#### TASK ITEM
Your answer must be the exact lines from the one holding "The width and" through the end of the entries, with no pictures.

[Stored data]
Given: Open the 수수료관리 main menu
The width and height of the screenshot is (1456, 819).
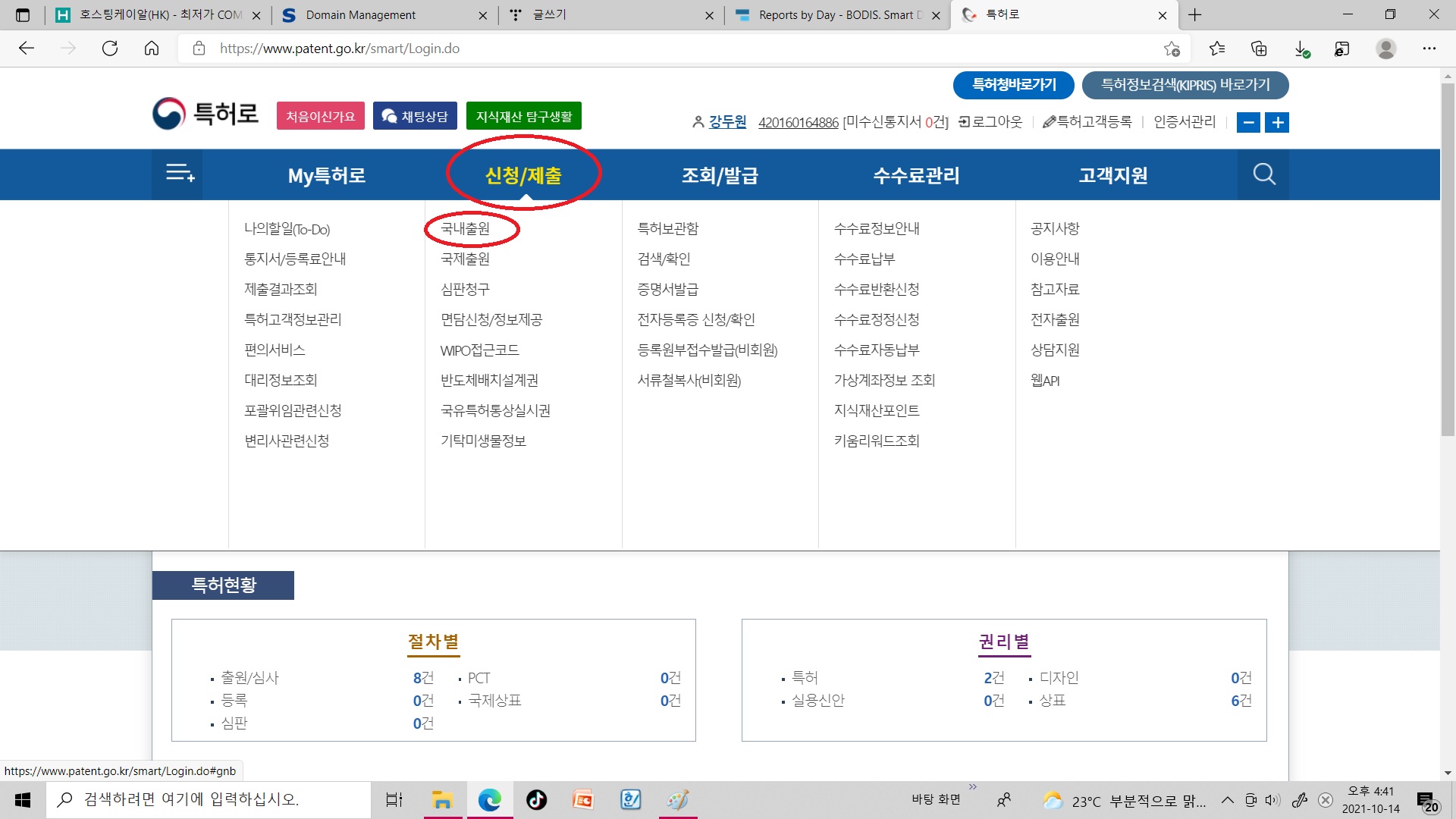Looking at the screenshot, I should coord(916,175).
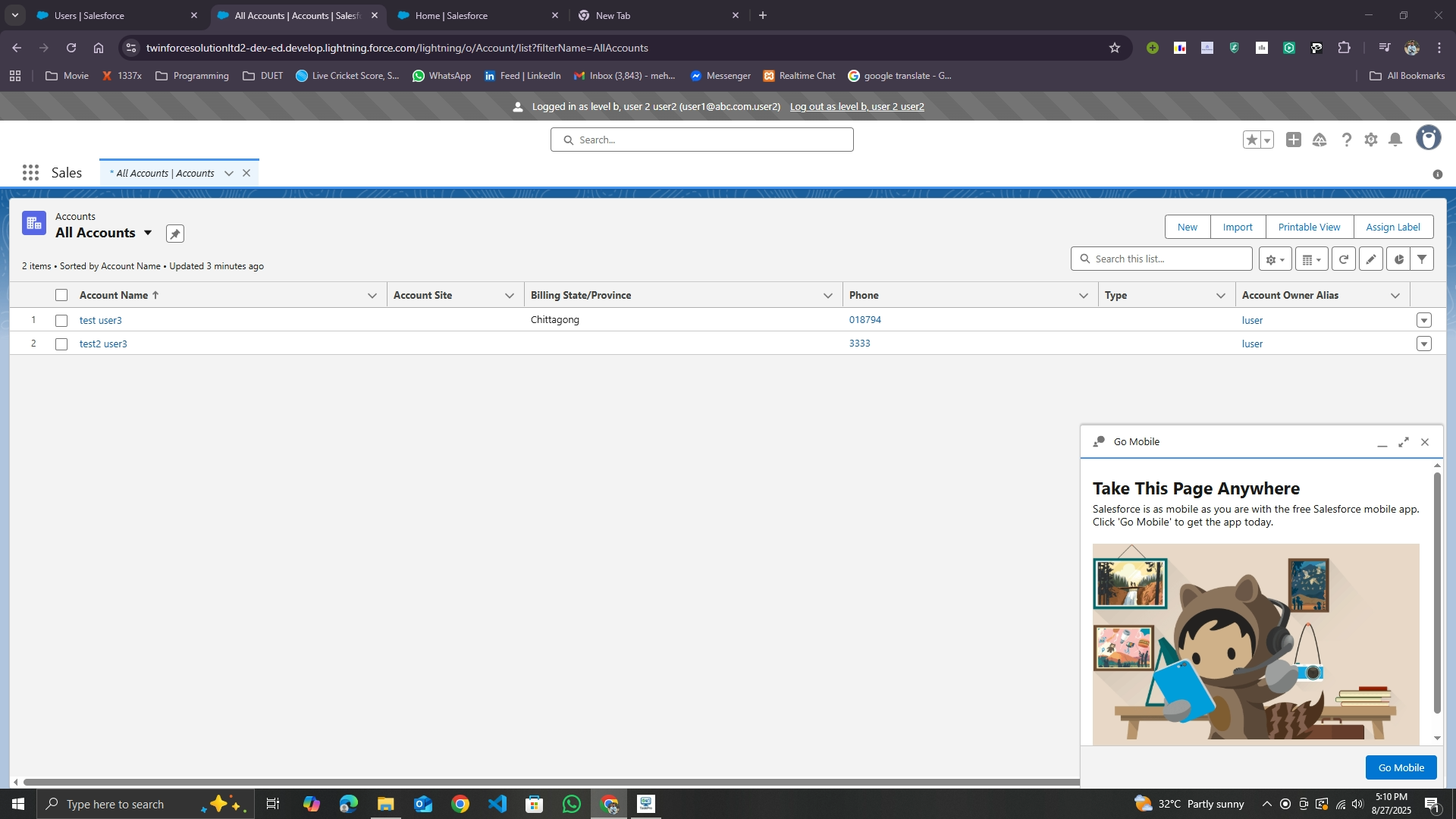Open the list filter funnel icon

point(1422,259)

#### EXERCISE ANSWER
The width and height of the screenshot is (1456, 819).
Looking at the screenshot, I should coord(916,175).
Open the list filter funnel icon

point(1422,259)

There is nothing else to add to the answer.